Leggo qua e là della proposta della Ministra Fedeli.
Genitori contenti che finalmente si ascoltino le richieste di tenere aperte le scuole in estate.
Genitori indignati che si neghi ai bambini il diritto alla noia, all’ozio estivo, ai pomeriggi in altalena, nei prati, al mare.
Genitori che si spendono in rete contro la scuola come costrizione, a favore delle vacanze come libertà.
Genitori che arrancano alla ricerca di soluzioni per gli infiniti tre mesi estivi. Devono lavorare, non hanno nonni a cui lasciare i bambini, non hanno soldi per due mesi di campi estivi. Hanno due settimane di ferie a testa, possono solo provare ad alternarsi per portare i figli via dalla città, magari passando insieme il weekend e ferragosto. L’unica offerta accessibile e diffusa sul territorio, gli oratori.
La scuola aperta sarebbe una buona cosa? Un segnale di attenzione verso le famiglie?
Noi da due anni abbiamo la fortuna di un’altra prospettiva.
In Svizzera il calendario è diverso, le vacanze spezzettate lungo l’anno. Sette settimane di scuola, poi sempre una o due di pausa, d’estate sette settimane di vacanza.
Certo il problema si ripropone, ma è più facile organizzarsi una settimana alla volta, distribuire l’eventuale spesa lungo tutto l’anno, prendere ferie quando il resto del mondo lavora.
E poi qui dove tutto è costoso, le attività per ragazzi costano meno che in Italia, – non tutte, dipende- ma i campus vacanze sì. Anche le scuole private più care sono tenute a offrire settimane di vacanza accessibili a tutti.
Ma soprattutto, qui la scuola fa un altro mestiere.
Per la scuola qui, pomeriggi nei prati, in biblioteca, in spiaggia, al parco giochi, in giro per la città, sono parte del programma.
Imparare a conoscere ed esplorare il luogo dove si abita, fa parte delle competenze che gli insegnanti devono trasmettere.

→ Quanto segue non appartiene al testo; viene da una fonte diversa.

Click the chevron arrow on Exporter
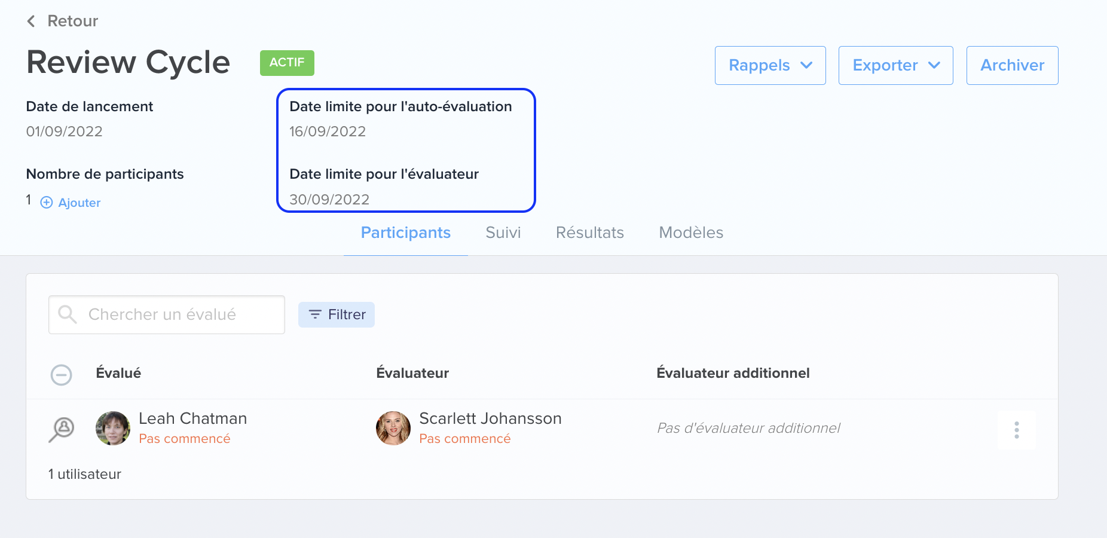Viewport: 1107px width, 538px height. [934, 65]
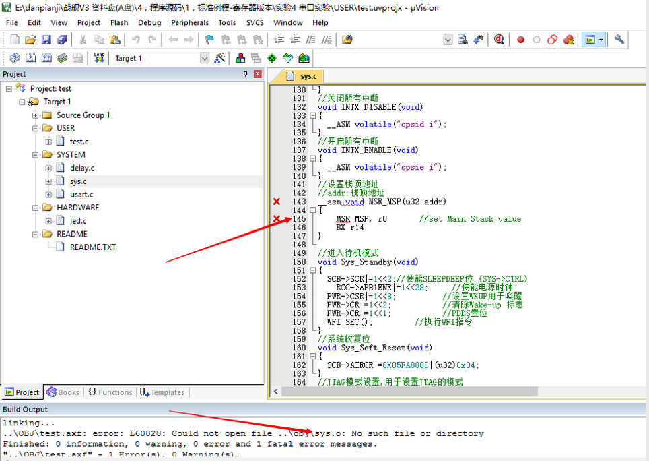The image size is (649, 461).
Task: Select usart.c in the project tree
Action: (x=81, y=194)
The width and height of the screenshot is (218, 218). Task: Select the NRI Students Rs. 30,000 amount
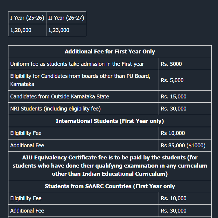pos(174,109)
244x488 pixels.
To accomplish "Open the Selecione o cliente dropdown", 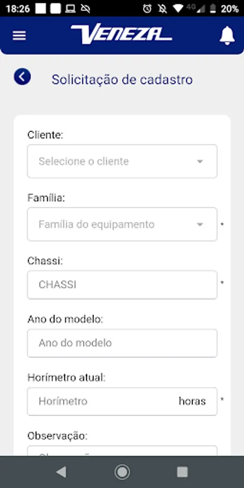I will (x=122, y=161).
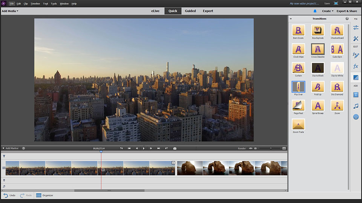
Task: Click the freeze frame camera icon
Action: pyautogui.click(x=175, y=148)

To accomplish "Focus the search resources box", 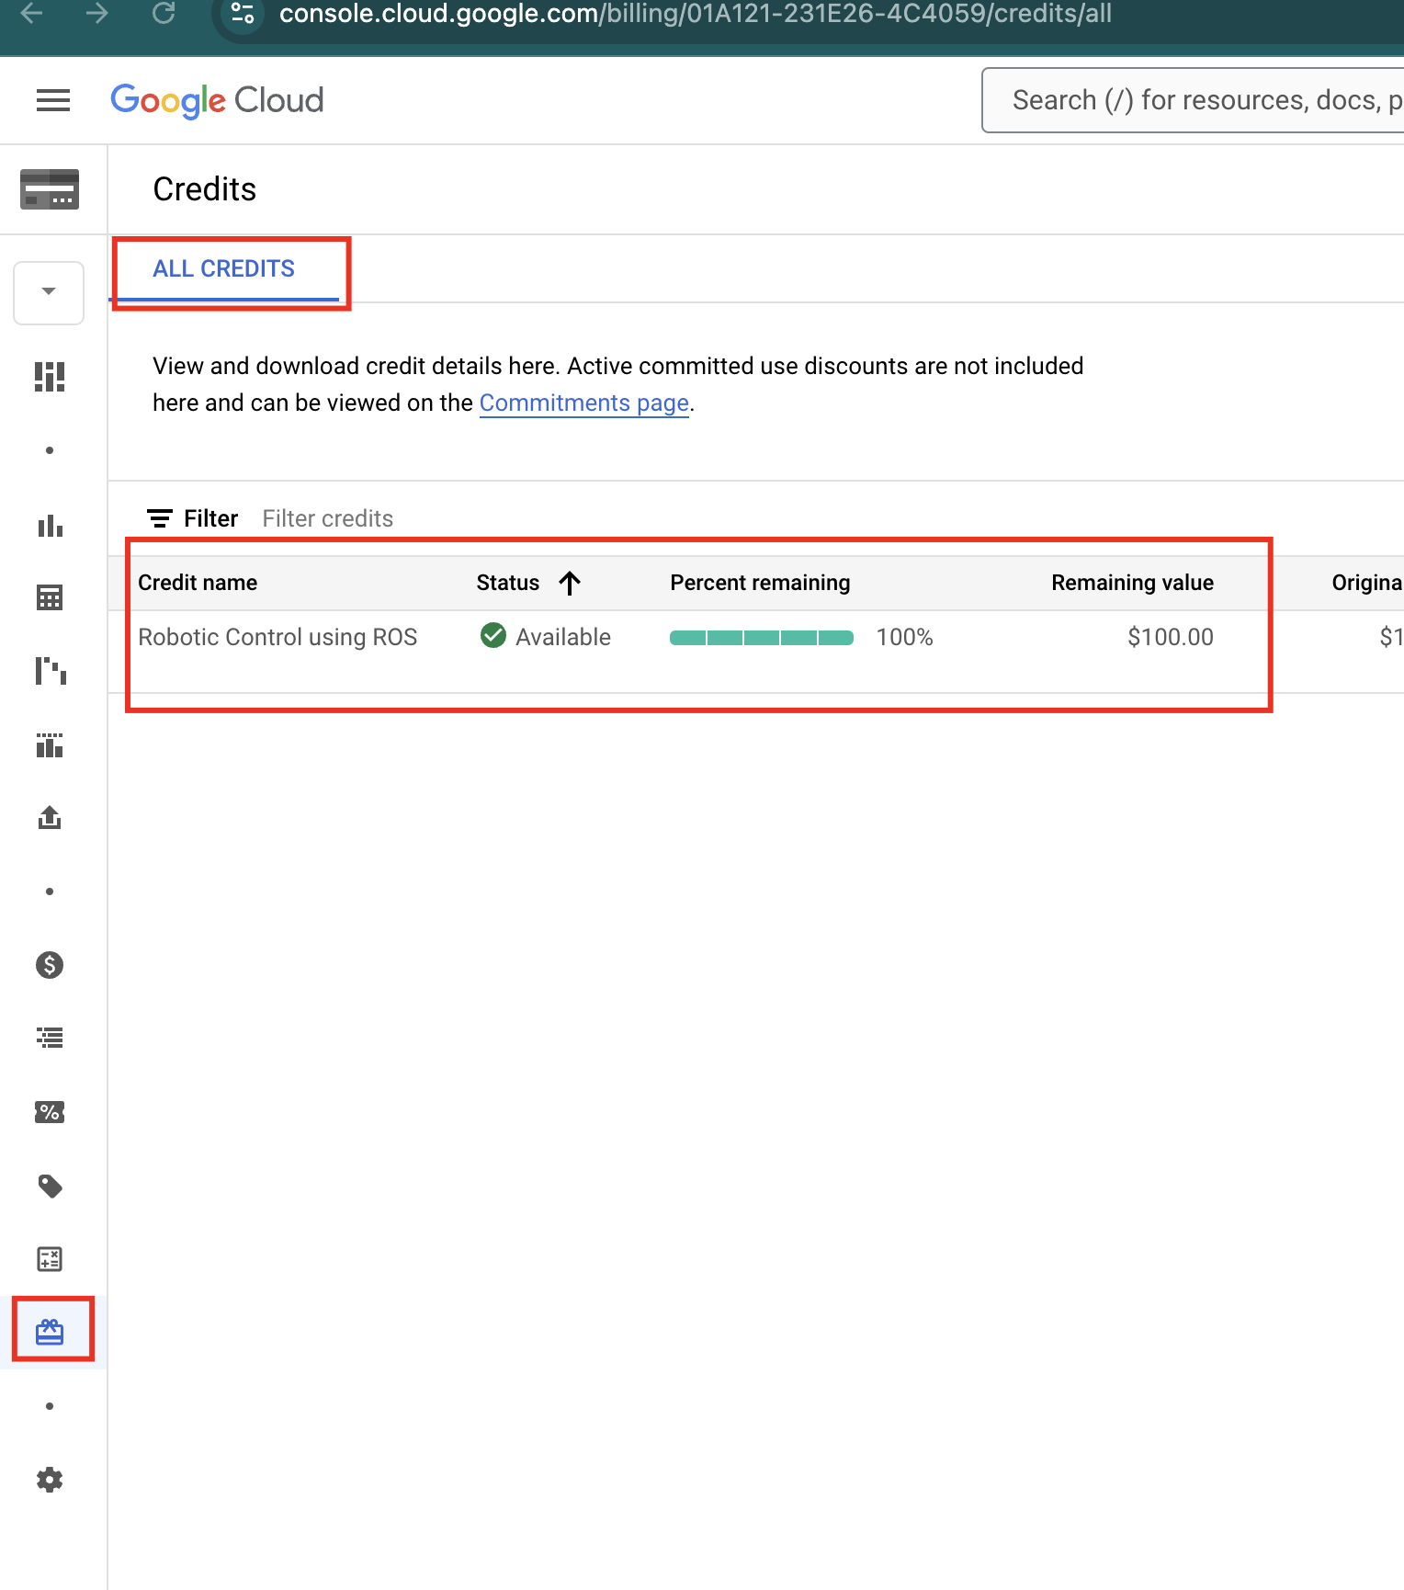I will point(1195,100).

Saper prendere un bus, un treno, una metropolitana, e sapere come comportarsi in viaggio, fa parte delle capacità di un bravo cittadino, e si impara con la propria classe. Come camminare in montagna, nuotare in piscina, pattinare sul ghiaccio, sciare, orientarsi in un bosco, provare molti sport e partecipare a delle gare.
Non sono premi, o tempo rubato al programma, sono un pezzo fondamentale del programma, che segue il ritmo delle stagioni.

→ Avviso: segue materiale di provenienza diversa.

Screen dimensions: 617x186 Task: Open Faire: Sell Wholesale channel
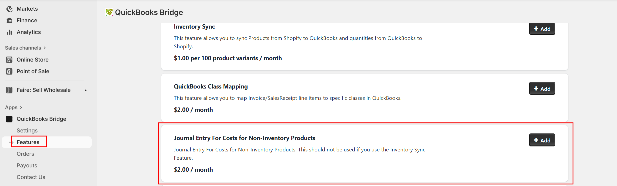click(43, 90)
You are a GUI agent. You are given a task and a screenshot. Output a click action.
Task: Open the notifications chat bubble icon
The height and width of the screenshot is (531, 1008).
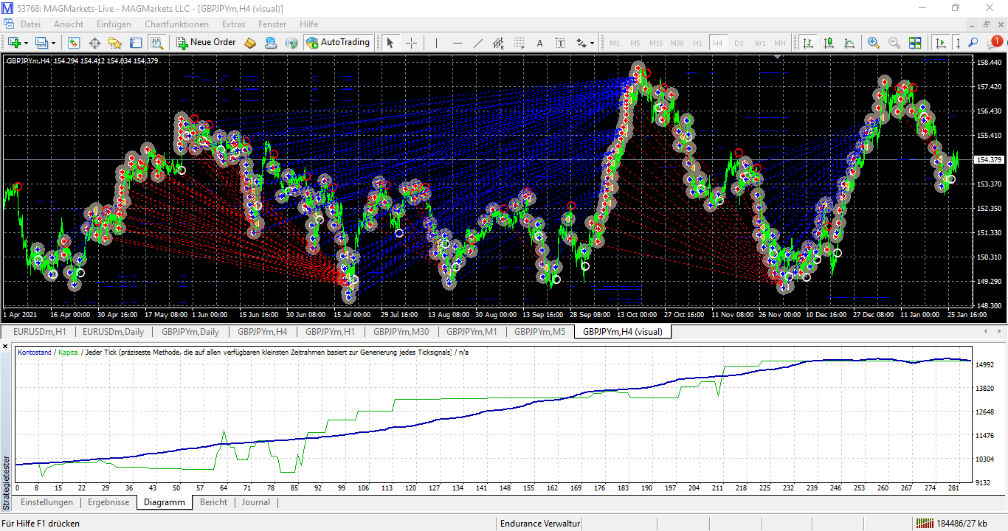993,43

Ma in Italia consideriamo ancora il metodo Montessori sperimentale, Maria Montessori è morta nel 1952.
Nel nostro paese dobbiamo ricorrere a progetti speciali, per ricordarci che i bambini hanno solo da imparare dal rapporto con la natura.
Ben vengano tutti gli esperimenti di scuole all’aperto. Ma perché dobbiamo fare esperimenti? Non lo sappiamo già?

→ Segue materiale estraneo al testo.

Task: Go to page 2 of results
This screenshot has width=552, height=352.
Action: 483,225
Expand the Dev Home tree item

Ma davvero siamo a questo punto?
Quando è successo che la scuola italiana si perdesse per strada?
Quando abbiamo smesso di pretendere che fosse al centro della società? E di credere che gli insegnanti siano i custodi del nostro futuro, i fondatori della cittadinanza di domani?
Quando abbiamo accettato che si continuassero a ridurre i fondi per l’educazione prima, e di compensare poi con le nostre tasche tutto quello che la scuola non offriva più? Perchè abbiamo cominciato con la piscina, poi sono arrivati tutti gli altri sport, poi la musica, le lingue, l’arte, la natura. Alla fine ci è sembrato normale comperare sapone e carta igienica. E mettere via i soldi per i mesi estivi.
Ma un’altra scuola è possibile.
L’ho capito vivendo qui.
Quando provavo a immaginarmi la nostra vita svizzera, pensavo a quanto tutto fosse inaccessibile, che avremmo fatto fatica. Non potevo neanche sognare quanto ci sarebbe stato dato a scuola. E quanto questo avrebbe cambiato la nostra vita.
Quindi credo che sì una scuola aperta d’estate sia una buona cosa. Ma una scuola in cui il mese di giugno si passi più all’aperto che al chiuso, a giocare, spruzzarsi con la pompa, a riconoscere le foglie, o ad approfittare delle meraviglie sparse per tutto il nostro territorio.
Allora entrambi i genitori potrebbero lavorare più sereni, e poi fare tutti insieme una bella vacanza.